TotalEnergies Signs Long-Term LNG Supply Deal with HD Hyundai Chemical
TotalEnergies has reached a significant agreement with HD Hyundai Chemical for the delivery of 200,000 tons of liquefied natural gas (LNG) annually, starting from 2027. The Heads of Agreement (HoA) outlines a seven-year commitment that will see LNG supply prices indexed to both Brent crude oil and Henry Hub natural gas benchmarks.
This deal strengthens TotalEnergies’ long-term foothold in South Korea, the world’s third-largest importer of LNG. As Asia increasingly turns to LNG as a transitional energy source, the fuel plays a key role in balancing renewable energy supply and reducing carbon emissions, particularly when used to replace coal in electricity generation.
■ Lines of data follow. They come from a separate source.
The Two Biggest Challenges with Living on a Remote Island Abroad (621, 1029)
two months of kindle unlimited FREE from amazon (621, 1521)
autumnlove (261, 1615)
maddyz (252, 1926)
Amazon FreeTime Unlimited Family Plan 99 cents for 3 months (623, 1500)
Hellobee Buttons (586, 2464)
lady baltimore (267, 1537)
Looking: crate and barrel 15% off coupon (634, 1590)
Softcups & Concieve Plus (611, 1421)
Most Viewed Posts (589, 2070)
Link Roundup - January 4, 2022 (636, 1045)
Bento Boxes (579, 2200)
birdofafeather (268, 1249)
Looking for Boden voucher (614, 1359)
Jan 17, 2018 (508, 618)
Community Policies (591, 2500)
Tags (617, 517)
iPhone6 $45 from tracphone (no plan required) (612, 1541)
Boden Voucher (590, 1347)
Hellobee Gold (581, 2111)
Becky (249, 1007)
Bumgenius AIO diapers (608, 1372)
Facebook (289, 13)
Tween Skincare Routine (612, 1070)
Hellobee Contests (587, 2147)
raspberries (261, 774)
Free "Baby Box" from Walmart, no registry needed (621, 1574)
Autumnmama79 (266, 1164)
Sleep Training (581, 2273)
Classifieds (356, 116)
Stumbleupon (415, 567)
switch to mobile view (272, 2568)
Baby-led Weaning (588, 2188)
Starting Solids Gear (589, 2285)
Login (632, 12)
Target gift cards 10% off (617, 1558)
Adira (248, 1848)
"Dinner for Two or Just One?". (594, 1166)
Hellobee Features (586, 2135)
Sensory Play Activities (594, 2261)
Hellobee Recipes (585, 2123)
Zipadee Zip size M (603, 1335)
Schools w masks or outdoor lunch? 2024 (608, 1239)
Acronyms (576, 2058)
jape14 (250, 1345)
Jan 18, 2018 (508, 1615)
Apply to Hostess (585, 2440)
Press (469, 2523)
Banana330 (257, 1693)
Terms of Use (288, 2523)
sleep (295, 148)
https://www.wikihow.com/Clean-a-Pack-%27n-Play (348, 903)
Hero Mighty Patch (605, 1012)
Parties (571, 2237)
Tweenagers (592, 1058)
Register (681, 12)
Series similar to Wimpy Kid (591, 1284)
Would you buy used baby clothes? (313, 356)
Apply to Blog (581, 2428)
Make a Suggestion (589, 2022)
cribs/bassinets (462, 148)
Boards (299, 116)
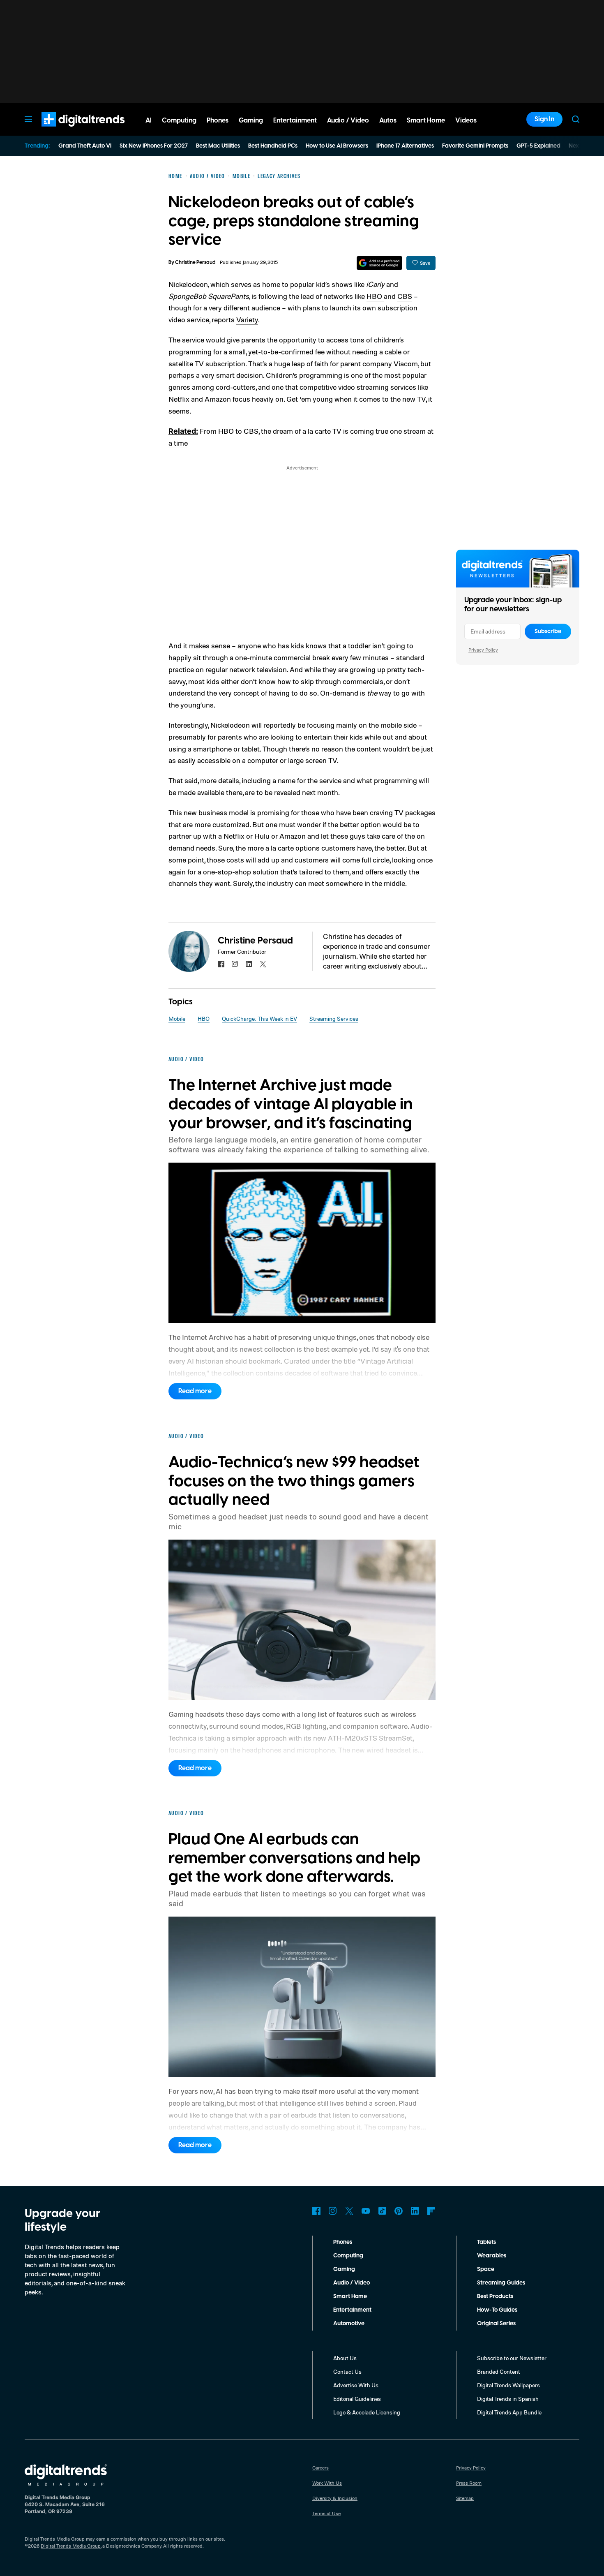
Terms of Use (326, 2513)
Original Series (496, 2323)
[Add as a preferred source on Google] (379, 263)
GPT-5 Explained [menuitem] (538, 146)
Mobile (176, 1018)
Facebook (316, 2211)
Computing (348, 2256)
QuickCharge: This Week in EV (259, 1018)
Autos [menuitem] (388, 120)
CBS (404, 296)
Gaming (344, 2269)
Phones (342, 2242)
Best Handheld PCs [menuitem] (272, 146)
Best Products (495, 2296)
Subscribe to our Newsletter (511, 2357)
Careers (320, 2468)
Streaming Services (333, 1018)
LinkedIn (415, 2211)
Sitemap (465, 2498)
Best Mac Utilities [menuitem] (218, 146)
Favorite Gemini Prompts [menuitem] (475, 146)
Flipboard (431, 2211)
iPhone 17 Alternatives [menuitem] (405, 146)
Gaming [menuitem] (251, 120)
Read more (195, 1391)
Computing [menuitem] (179, 120)
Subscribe (548, 631)
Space (485, 2269)
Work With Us (327, 2483)
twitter (263, 964)
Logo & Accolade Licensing (366, 2412)
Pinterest (398, 2211)
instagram (235, 964)
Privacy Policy (483, 650)
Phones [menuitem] (217, 120)
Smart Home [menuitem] (426, 120)
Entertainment (352, 2310)
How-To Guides (497, 2310)
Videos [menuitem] (466, 120)
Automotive (348, 2323)
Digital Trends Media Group (71, 2546)
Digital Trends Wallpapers (508, 2385)
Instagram (333, 2211)
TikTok (382, 2211)
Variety (247, 319)
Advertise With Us (355, 2385)
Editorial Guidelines (357, 2398)
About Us (345, 2357)
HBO (375, 296)
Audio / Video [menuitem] (348, 120)
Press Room (469, 2483)
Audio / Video (351, 2283)
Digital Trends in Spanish (508, 2398)
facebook (221, 964)
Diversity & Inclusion (334, 2498)
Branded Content (498, 2371)
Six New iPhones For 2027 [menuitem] (154, 146)
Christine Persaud (195, 262)
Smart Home (350, 2296)
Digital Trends (68, 130)
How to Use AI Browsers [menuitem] (337, 146)
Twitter (349, 2211)
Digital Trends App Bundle (509, 2412)
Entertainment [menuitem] (295, 120)
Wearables (491, 2256)
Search (576, 119)
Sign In (544, 119)
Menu (28, 119)
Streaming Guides (501, 2283)
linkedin (249, 964)
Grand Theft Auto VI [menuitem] (84, 146)
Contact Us (347, 2371)
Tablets (486, 2242)
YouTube (366, 2211)
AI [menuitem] (148, 120)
“We are pleased with this agreement with HD Hyundai Chemical, which will supply natural gas to one of their industrial sites. This agreement allows us to continue securing long-term sales in Asia and reduce our exposure to spot market gas prices,” said Gregory Joffroy, Senior Vice President, LNG at TotalEnergies.
This partnership highlights TotalEnergies’ commitment to expanding its presence in the Asian market and supporting the region’s energy transition goals. As LNG continues to grow in importance, this deal reinforces the company’s ability to adapt to changing global energy demands and leverage its strategic supply capabilities in key regions.
In addition to providing a stable LNG supply to HD Hyundai Chemical, the deal is expected to contribute significantly to reducing South Korea’s reliance on coal, further cementing the role of LNG in the country’s energy mix.